◆ Supplied entries
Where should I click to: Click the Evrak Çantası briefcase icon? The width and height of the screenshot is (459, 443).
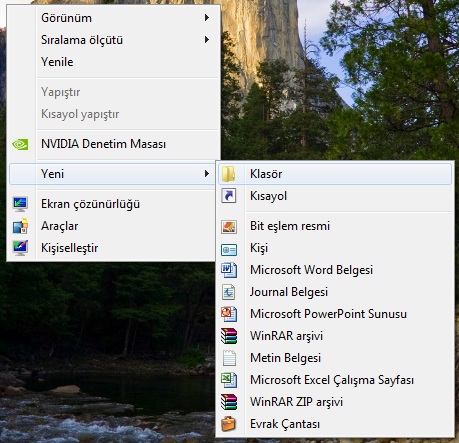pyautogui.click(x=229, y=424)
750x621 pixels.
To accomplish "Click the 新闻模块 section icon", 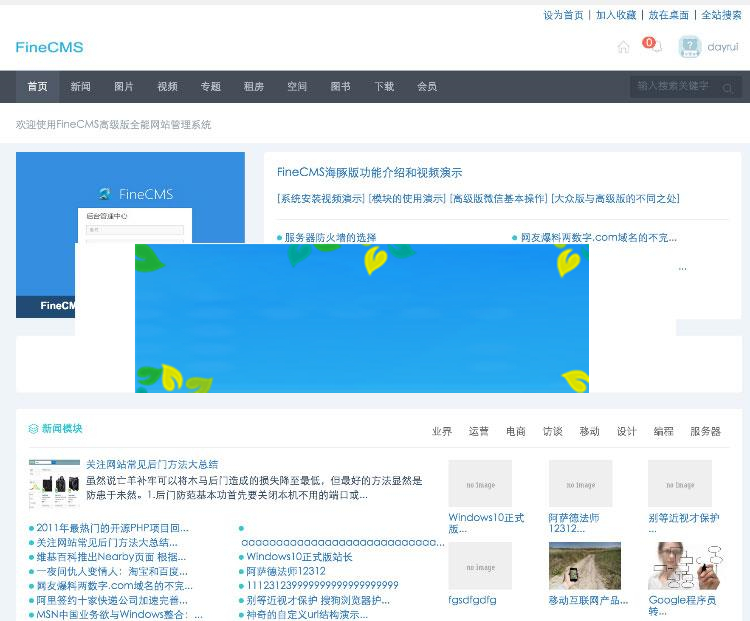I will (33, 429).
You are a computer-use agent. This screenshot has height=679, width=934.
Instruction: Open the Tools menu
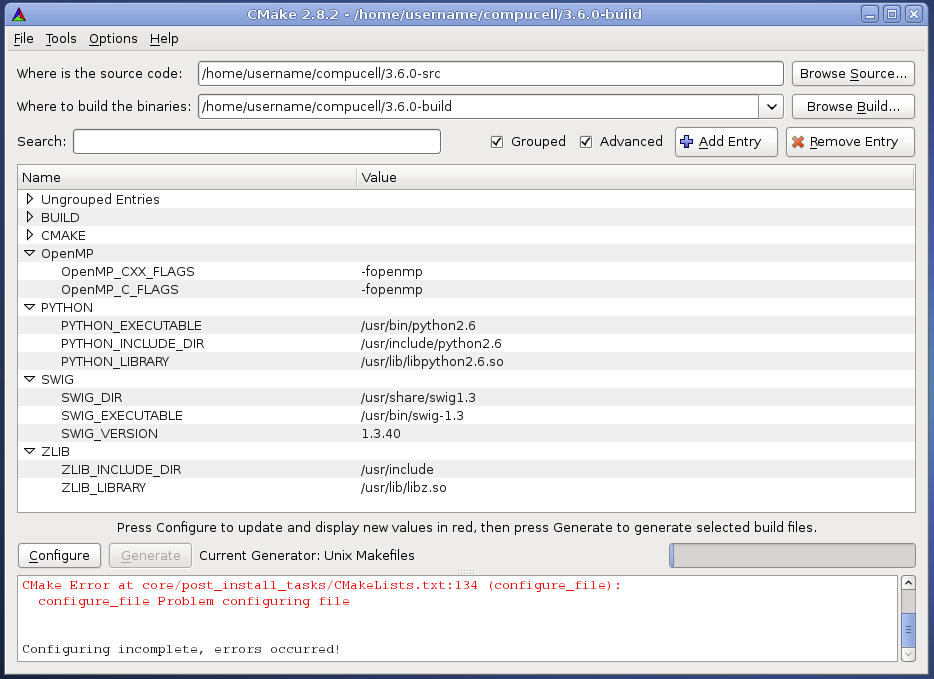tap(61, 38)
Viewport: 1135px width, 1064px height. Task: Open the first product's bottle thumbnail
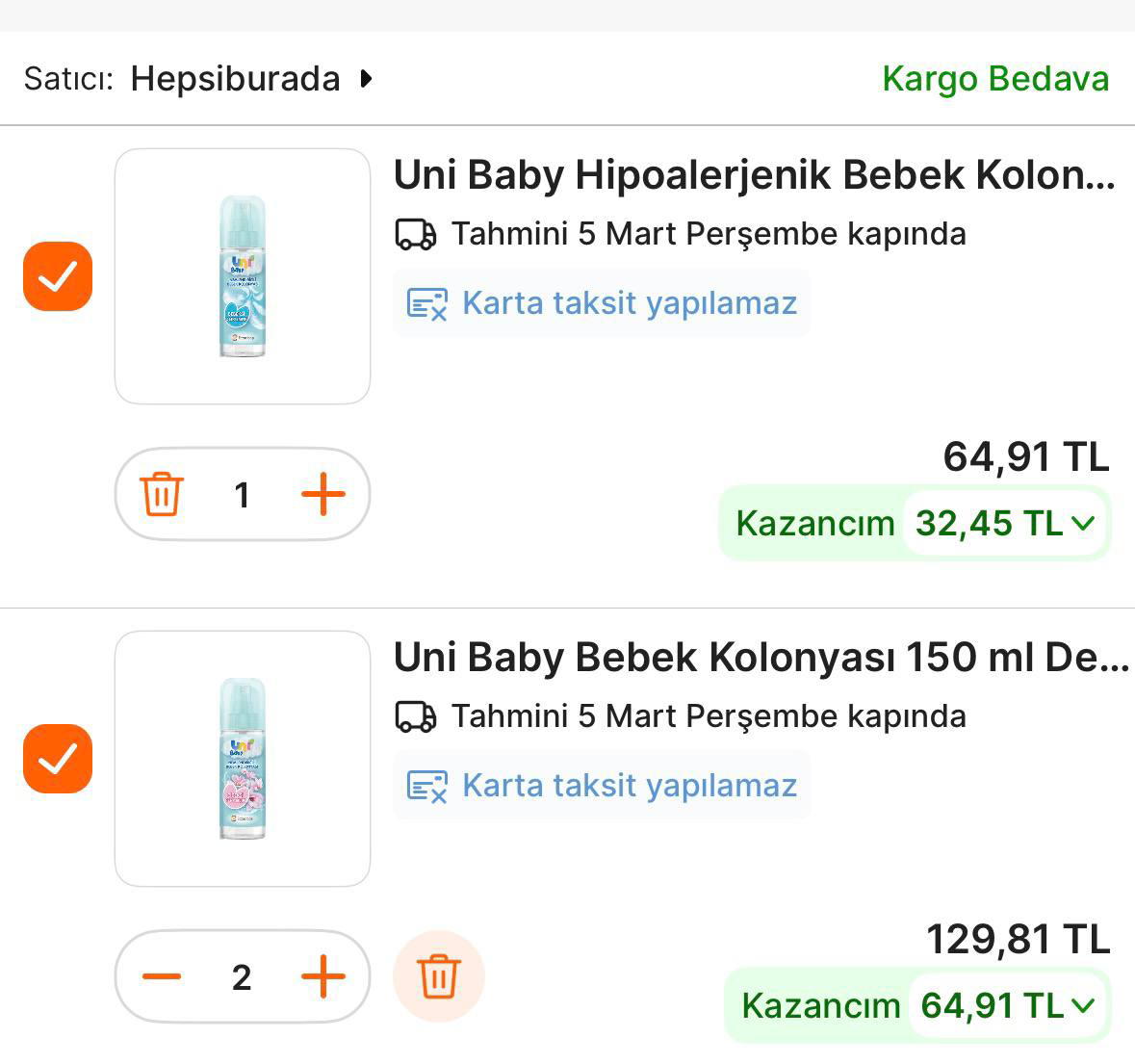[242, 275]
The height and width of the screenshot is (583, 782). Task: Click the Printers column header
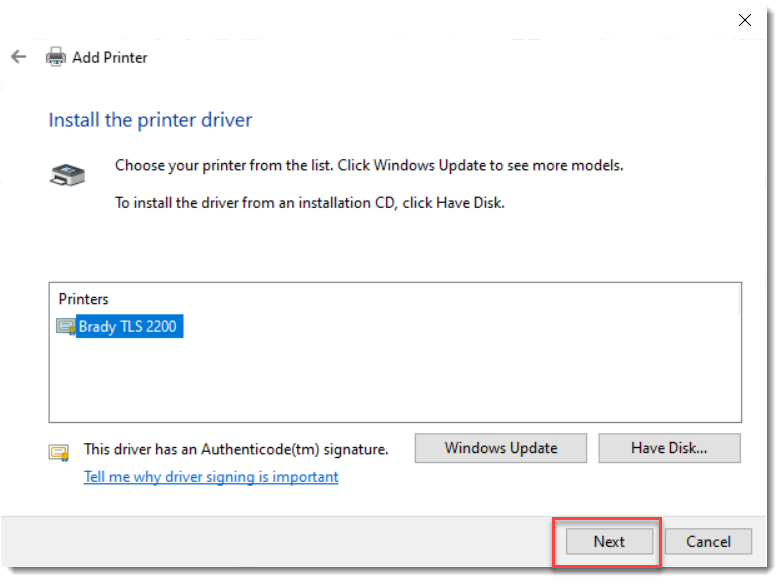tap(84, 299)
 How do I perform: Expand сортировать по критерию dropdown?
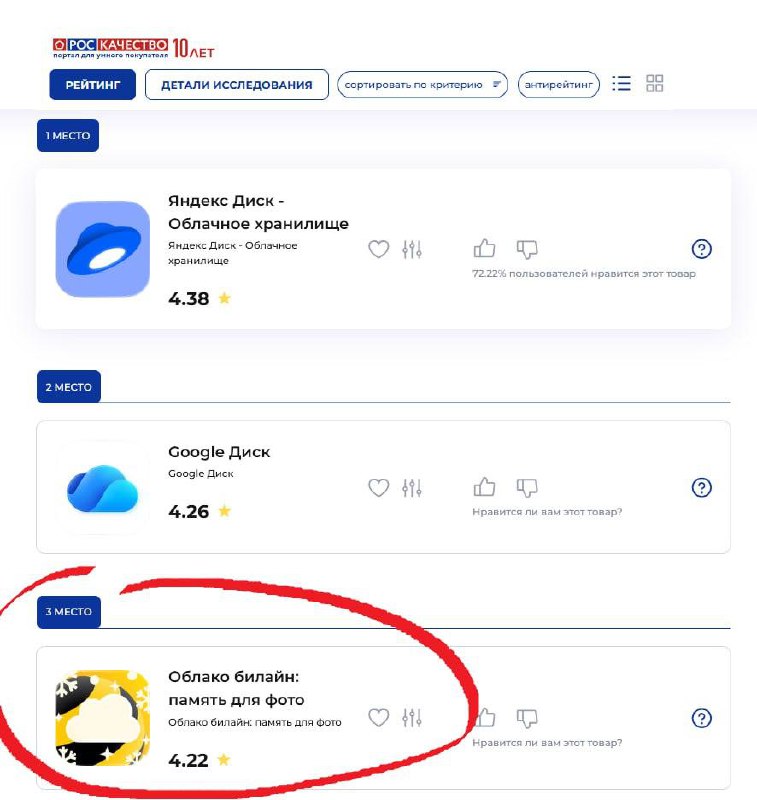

◆ Aim of the task
Leaving every picture aside, transcribe exactly the lines from the one that contains "You are a computer-use" through the final line of the listing above, inclusive.

◆ Answer to the exercise
You are a computer-use agent. This screenshot has height=679, width=934.
Instruction: Open the Tools menu
tap(61, 38)
Viewport: 1135px width, 1064px height. Task: Open the first product's bottle thumbnail
[242, 275]
The height and width of the screenshot is (583, 782). Task: Click the Printers column header
tap(84, 299)
 How do I perform: Expand сортировать по критерию dropdown?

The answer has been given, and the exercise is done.